• _Work task_
From the material below, tally every line containing "Show"; reply with the total only.
>>
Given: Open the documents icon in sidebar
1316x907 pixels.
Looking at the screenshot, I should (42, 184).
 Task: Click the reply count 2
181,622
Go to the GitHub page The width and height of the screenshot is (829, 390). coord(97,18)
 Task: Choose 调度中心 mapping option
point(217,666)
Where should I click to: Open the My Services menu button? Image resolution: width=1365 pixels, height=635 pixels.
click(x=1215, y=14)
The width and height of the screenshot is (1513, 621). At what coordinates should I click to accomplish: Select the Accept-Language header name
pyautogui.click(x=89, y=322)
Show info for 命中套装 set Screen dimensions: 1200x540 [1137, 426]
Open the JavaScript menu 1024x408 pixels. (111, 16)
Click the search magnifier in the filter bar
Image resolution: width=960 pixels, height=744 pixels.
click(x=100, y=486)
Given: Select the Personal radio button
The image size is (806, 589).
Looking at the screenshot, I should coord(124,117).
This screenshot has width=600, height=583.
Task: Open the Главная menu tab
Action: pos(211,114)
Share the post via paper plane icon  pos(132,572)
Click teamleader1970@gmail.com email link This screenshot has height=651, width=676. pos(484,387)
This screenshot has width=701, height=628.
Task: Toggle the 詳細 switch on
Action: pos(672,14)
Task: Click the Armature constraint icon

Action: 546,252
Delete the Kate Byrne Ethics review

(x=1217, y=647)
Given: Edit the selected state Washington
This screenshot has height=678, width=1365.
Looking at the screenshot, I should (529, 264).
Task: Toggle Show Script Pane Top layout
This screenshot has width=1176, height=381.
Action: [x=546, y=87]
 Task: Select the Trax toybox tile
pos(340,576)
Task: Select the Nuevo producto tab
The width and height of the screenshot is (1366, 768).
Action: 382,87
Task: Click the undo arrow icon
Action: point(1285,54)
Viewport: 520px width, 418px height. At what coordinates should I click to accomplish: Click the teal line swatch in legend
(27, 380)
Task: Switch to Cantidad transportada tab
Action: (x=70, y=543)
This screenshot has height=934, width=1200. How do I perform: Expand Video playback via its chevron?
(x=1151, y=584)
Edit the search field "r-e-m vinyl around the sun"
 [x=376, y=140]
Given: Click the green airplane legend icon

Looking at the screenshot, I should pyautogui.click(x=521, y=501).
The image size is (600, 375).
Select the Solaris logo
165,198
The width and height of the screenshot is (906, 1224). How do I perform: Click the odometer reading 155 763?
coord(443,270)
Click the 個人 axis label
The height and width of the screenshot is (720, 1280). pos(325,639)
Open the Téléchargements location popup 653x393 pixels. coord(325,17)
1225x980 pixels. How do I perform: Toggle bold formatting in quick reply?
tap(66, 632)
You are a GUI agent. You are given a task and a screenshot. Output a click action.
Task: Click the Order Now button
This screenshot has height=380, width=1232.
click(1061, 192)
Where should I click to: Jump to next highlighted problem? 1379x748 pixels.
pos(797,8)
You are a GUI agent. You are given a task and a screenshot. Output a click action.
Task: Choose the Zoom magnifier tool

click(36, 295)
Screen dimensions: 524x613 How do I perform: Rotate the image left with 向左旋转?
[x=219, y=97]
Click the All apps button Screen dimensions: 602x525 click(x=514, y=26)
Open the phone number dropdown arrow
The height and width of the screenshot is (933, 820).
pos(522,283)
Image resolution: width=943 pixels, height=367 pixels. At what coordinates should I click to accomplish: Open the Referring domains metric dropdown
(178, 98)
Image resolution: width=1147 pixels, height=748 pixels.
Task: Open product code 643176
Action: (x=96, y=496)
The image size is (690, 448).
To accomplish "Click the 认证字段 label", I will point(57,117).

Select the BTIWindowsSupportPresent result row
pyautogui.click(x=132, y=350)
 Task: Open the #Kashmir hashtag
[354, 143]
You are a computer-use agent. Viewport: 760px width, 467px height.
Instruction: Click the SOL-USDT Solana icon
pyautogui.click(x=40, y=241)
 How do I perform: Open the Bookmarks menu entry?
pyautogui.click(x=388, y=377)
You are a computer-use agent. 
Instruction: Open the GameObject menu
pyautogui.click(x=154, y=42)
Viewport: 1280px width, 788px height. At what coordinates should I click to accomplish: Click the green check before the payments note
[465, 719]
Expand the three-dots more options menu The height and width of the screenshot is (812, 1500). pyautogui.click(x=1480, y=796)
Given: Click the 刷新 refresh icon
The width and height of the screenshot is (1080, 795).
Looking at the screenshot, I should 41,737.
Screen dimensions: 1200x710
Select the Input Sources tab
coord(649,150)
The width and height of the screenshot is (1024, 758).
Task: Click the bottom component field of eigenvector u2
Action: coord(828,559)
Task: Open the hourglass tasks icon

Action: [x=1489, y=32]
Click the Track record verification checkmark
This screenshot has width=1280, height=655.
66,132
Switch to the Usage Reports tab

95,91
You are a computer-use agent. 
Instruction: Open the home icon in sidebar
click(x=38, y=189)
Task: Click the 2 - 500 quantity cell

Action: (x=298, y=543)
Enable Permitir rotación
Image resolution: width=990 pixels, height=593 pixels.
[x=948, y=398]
<<
• _Expected output_
2